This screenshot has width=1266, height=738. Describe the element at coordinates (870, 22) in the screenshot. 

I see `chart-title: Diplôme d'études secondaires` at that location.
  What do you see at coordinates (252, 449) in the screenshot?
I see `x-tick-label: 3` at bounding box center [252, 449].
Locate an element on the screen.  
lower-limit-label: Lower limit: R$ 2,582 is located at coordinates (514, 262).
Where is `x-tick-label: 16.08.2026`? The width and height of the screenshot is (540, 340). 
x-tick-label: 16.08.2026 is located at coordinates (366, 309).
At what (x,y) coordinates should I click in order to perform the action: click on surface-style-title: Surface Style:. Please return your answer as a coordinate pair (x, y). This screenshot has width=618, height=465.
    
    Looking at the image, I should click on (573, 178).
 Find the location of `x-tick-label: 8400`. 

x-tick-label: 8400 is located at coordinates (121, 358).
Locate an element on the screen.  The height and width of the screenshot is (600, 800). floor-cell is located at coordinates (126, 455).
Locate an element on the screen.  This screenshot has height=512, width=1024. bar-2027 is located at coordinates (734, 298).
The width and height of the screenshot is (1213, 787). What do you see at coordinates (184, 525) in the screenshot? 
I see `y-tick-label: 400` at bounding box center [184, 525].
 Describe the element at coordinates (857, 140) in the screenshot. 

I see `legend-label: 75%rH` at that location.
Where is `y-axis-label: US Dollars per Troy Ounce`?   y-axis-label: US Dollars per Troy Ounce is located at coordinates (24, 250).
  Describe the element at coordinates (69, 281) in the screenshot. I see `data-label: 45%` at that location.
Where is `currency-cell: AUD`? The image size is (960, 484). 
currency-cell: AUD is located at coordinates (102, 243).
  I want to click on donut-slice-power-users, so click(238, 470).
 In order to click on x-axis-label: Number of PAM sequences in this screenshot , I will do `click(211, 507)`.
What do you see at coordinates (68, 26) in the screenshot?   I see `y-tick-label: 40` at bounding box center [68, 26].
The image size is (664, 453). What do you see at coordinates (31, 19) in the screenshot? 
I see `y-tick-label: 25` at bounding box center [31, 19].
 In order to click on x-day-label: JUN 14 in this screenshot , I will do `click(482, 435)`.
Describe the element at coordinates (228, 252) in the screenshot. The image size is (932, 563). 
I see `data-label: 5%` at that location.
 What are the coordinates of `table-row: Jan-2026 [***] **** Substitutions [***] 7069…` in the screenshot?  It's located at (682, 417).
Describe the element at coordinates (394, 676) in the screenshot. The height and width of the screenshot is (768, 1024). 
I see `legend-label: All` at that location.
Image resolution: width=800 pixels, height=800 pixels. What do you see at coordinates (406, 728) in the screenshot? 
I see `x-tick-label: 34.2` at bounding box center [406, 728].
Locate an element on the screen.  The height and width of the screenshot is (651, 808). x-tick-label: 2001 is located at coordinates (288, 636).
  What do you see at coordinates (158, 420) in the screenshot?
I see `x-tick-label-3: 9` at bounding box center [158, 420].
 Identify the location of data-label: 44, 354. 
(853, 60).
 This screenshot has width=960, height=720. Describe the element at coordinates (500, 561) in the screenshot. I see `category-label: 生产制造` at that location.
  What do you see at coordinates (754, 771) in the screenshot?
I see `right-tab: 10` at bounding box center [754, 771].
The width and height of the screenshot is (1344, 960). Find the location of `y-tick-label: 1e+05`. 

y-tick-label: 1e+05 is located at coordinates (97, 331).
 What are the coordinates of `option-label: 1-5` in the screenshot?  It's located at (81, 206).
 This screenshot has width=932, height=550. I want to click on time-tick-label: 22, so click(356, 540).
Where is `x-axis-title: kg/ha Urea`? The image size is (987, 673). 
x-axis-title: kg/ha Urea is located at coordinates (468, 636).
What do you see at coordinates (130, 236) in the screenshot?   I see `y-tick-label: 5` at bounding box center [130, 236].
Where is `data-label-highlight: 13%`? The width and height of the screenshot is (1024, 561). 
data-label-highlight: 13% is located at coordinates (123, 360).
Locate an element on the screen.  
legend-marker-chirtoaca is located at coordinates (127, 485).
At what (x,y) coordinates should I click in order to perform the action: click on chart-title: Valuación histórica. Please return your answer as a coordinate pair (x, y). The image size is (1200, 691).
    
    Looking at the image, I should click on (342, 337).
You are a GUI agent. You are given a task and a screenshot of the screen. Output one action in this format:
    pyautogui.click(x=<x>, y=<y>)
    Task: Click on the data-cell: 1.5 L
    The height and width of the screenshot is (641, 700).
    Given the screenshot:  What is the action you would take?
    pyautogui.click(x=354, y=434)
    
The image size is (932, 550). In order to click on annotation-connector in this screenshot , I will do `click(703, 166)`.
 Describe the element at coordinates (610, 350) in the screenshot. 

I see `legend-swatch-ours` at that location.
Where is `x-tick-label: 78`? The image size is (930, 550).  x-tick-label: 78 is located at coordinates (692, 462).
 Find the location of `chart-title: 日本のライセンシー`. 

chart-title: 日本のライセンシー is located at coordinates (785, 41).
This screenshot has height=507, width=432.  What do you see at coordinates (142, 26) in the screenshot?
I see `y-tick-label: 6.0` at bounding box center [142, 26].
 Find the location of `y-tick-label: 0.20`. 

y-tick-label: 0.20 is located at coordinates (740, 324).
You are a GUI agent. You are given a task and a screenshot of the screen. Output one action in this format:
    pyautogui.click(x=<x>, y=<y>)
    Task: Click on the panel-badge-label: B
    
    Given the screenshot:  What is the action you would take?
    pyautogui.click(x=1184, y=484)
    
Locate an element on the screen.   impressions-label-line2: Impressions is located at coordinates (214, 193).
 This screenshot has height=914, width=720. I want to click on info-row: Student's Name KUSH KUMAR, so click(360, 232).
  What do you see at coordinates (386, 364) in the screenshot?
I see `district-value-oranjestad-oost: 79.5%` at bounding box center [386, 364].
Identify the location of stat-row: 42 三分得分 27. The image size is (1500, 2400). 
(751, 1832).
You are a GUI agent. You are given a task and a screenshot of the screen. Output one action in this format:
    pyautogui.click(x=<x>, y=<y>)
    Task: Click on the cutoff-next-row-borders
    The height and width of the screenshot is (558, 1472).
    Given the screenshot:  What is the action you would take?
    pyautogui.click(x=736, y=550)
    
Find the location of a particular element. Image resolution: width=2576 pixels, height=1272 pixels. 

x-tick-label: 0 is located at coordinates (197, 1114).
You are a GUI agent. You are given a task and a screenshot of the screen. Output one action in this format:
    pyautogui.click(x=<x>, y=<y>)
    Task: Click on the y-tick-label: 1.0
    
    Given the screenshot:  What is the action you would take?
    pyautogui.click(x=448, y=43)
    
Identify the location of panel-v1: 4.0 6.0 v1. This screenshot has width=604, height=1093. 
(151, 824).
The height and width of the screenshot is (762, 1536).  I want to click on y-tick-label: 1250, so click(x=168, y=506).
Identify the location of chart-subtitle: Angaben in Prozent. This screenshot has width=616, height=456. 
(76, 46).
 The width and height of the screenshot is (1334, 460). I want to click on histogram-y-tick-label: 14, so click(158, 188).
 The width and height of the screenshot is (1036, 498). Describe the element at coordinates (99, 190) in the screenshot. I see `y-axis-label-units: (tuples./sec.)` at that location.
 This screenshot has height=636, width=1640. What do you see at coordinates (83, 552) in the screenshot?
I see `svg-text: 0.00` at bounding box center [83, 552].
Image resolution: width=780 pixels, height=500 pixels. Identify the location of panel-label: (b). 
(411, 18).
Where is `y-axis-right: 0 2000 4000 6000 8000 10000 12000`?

======

Return all of the items above unchanged, character for character.

This screenshot has width=1266, height=738. Describe the element at coordinates (870, 22) in the screenshot. 

I see `chart-title: Diplôme d'études secondaires` at that location.
  What do you see at coordinates (252, 449) in the screenshot?
I see `x-tick-label: 3` at bounding box center [252, 449].
Locate an element on the screen.  
lower-limit-label: Lower limit: R$ 2,582 is located at coordinates (514, 262).
Where is `x-tick-label: 16.08.2026`? The width and height of the screenshot is (540, 340). 
x-tick-label: 16.08.2026 is located at coordinates (366, 309).
At what (x,y) coordinates should I click in order to perform the action: click on surface-style-title: Surface Style:. Please return your answer as a coordinate pair (x, y). This screenshot has width=618, height=465.
    
    Looking at the image, I should click on (573, 178).
 Find the location of `x-tick-label: 8400`. 

x-tick-label: 8400 is located at coordinates (121, 358).
Locate an element on the screen.  The height and width of the screenshot is (600, 800). floor-cell is located at coordinates (126, 455).
Locate an element on the screen.  This screenshot has height=512, width=1024. bar-2027 is located at coordinates (734, 298).
The width and height of the screenshot is (1213, 787). What do you see at coordinates (184, 525) in the screenshot? 
I see `y-tick-label: 400` at bounding box center [184, 525].
 Describe the element at coordinates (857, 140) in the screenshot. 

I see `legend-label: 75%rH` at that location.
Where is `y-axis-label: US Dollars per Troy Ounce`?   y-axis-label: US Dollars per Troy Ounce is located at coordinates (24, 250).
  Describe the element at coordinates (69, 281) in the screenshot. I see `data-label: 45%` at that location.
Where is `currency-cell: AUD`? The image size is (960, 484). 
currency-cell: AUD is located at coordinates (102, 243).
  I want to click on donut-slice-power-users, so click(238, 470).
 In order to click on x-axis-label: Number of PAM sequences in this screenshot , I will do `click(211, 507)`.
What do you see at coordinates (68, 26) in the screenshot?   I see `y-tick-label: 40` at bounding box center [68, 26].
The image size is (664, 453). What do you see at coordinates (31, 19) in the screenshot? 
I see `y-tick-label: 25` at bounding box center [31, 19].
 In order to click on x-day-label: JUN 14 in this screenshot , I will do `click(482, 435)`.
Describe the element at coordinates (228, 252) in the screenshot. The image size is (932, 563). 
I see `data-label: 5%` at that location.
 What are the coordinates of `table-row: Jan-2026 [***] **** Substitutions [***] 7069…` in the screenshot?  It's located at (682, 417).
Describe the element at coordinates (394, 676) in the screenshot. The height and width of the screenshot is (768, 1024). 
I see `legend-label: All` at that location.
Image resolution: width=800 pixels, height=800 pixels. What do you see at coordinates (406, 728) in the screenshot? 
I see `x-tick-label: 34.2` at bounding box center [406, 728].
Locate an element on the screen.  The height and width of the screenshot is (651, 808). x-tick-label: 2001 is located at coordinates (288, 636).
  What do you see at coordinates (158, 420) in the screenshot?
I see `x-tick-label-3: 9` at bounding box center [158, 420].
 Identify the location of data-label: 44, 354. 
(853, 60).
 This screenshot has width=960, height=720. Describe the element at coordinates (500, 561) in the screenshot. I see `category-label: 生产制造` at that location.
  What do you see at coordinates (754, 771) in the screenshot?
I see `right-tab: 10` at bounding box center [754, 771].
The width and height of the screenshot is (1344, 960). Find the location of `y-tick-label: 1e+05`. 

y-tick-label: 1e+05 is located at coordinates (97, 331).
 What are the coordinates of `option-label: 1-5` in the screenshot?  It's located at (81, 206).
 This screenshot has width=932, height=550. I want to click on time-tick-label: 22, so click(356, 540).
Where is `x-axis-title: kg/ha Urea`? The image size is (987, 673). 
x-axis-title: kg/ha Urea is located at coordinates (468, 636).
What do you see at coordinates (130, 236) in the screenshot?   I see `y-tick-label: 5` at bounding box center [130, 236].
Where is `data-label-highlight: 13%`? The width and height of the screenshot is (1024, 561). 
data-label-highlight: 13% is located at coordinates (123, 360).
Locate an element on the screen.  
legend-marker-chirtoaca is located at coordinates (127, 485).
At what (x,y) coordinates should I click in order to perform the action: click on chart-title: Valuación histórica. Please return your answer as a coordinate pair (x, y). The image size is (1200, 691).
    
    Looking at the image, I should click on (342, 337).
You are a GUI agent. You are given a task and a screenshot of the screen. Output one action in this format:
    pyautogui.click(x=<x>, y=<y>)
    Task: Click on the data-cell: 1.5 L
    The height and width of the screenshot is (641, 700).
    Given the screenshot:  What is the action you would take?
    pyautogui.click(x=354, y=434)
    
The image size is (932, 550). In order to click on annotation-connector in this screenshot , I will do `click(703, 166)`.
 Describe the element at coordinates (610, 350) in the screenshot. 

I see `legend-swatch-ours` at that location.
Where is `x-tick-label: 78`? The image size is (930, 550).  x-tick-label: 78 is located at coordinates (692, 462).
 Find the location of `chart-title: 日本のライセンシー`. 

chart-title: 日本のライセンシー is located at coordinates (785, 41).
This screenshot has height=507, width=432.  What do you see at coordinates (142, 26) in the screenshot?
I see `y-tick-label: 6.0` at bounding box center [142, 26].
 Find the location of `y-tick-label: 0.20`. 

y-tick-label: 0.20 is located at coordinates (740, 324).
You are a GUI agent. You are given a task and a screenshot of the screen. Output one action in this format:
    pyautogui.click(x=<x>, y=<y>)
    Task: Click on the panel-badge-label: B
    
    Given the screenshot:  What is the action you would take?
    pyautogui.click(x=1184, y=484)
    
Locate an element on the screen.   impressions-label-line2: Impressions is located at coordinates (214, 193).
 This screenshot has height=914, width=720. I want to click on info-row: Student's Name KUSH KUMAR, so click(360, 232).
  What do you see at coordinates (386, 364) in the screenshot?
I see `district-value-oranjestad-oost: 79.5%` at bounding box center [386, 364].
Identify the location of stat-row: 42 三分得分 27. The image size is (1500, 2400). 
(751, 1832).
You are a GUI agent. You are given a task and a screenshot of the screen. Output one action in this format:
    pyautogui.click(x=<x>, y=<y>)
    Task: Click on the cutoff-next-row-borders
    The height and width of the screenshot is (558, 1472).
    Given the screenshot:  What is the action you would take?
    pyautogui.click(x=736, y=550)
    
Find the location of a particular element. Image resolution: width=2576 pixels, height=1272 pixels. 

x-tick-label: 0 is located at coordinates (197, 1114).
You are a GUI agent. You are given a task and a screenshot of the screen. Output one action in this format:
    pyautogui.click(x=<x>, y=<y>)
    Task: Click on the y-tick-label: 1.0
    
    Given the screenshot:  What is the action you would take?
    pyautogui.click(x=448, y=43)
    
Identify the location of panel-v1: 4.0 6.0 v1. This screenshot has width=604, height=1093. 
(151, 824).
The height and width of the screenshot is (762, 1536).  I want to click on y-tick-label: 1250, so click(x=168, y=506).
Identify the location of chart-subtitle: Angaben in Prozent. This screenshot has width=616, height=456. 
(76, 46).
 The width and height of the screenshot is (1334, 460). I want to click on histogram-y-tick-label: 14, so click(158, 188).
 The width and height of the screenshot is (1036, 498). Describe the element at coordinates (99, 190) in the screenshot. I see `y-axis-label-units: (tuples./sec.)` at that location.
 This screenshot has height=636, width=1640. What do you see at coordinates (83, 552) in the screenshot?
I see `svg-text: 0.00` at bounding box center [83, 552].
Image resolution: width=780 pixels, height=500 pixels. Identify the location of panel-label: (b). 
(411, 18).
Where is `y-axis-right: 0 2000 4000 6000 8000 10000 12000`?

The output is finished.